Climate risk refers to risk assessments based on formal analysis of the consequences, likelihoods and responses to the impacts of climate change and how societal constraints shape adaptation options. Common approaches to risk assessment and risk management strategies based on natural hazards have been applied to climate change impacts although there are distinct differences. Based on a climate system that is no longer staying within a stationary range of extremes, climate change impacts are anticipated to increase for the coming decades despite mitigation efforts. Ongoing changes in the climate system complicates assessing risks.
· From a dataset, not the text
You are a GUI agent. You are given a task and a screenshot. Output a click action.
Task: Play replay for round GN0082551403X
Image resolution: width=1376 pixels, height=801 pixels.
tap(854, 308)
Applying current knowledge to understand climate risk is further complicated due to substantial differences in regional climate projections, expanding numbers of climate model results, and the need to select a useful set of future climate scenarios in their assessments.

One of primary roles of the Intergovernmental Panel on Climate Change (IPCC), which was created by the United Nations Environment Programme (UNEP) and the World Meteorological Organization (WMO) in 1988, is to evaluate climate risks and explore strategies for their prevention and publish this knowledge each year in a series of comprehensive reports. International and research communities have been working on various approaches to climate risk management including climate risk insurance.

Types

Natural disasters and diseases
According to the IPCC Fifth Assessment Report: "Impacts from recent climate-related extremes, such as heat waves, droughts, floods, cyclones, and wildfires, reveal significant vulnerability and exposure of some ecosystems and many human systems to current climate variability".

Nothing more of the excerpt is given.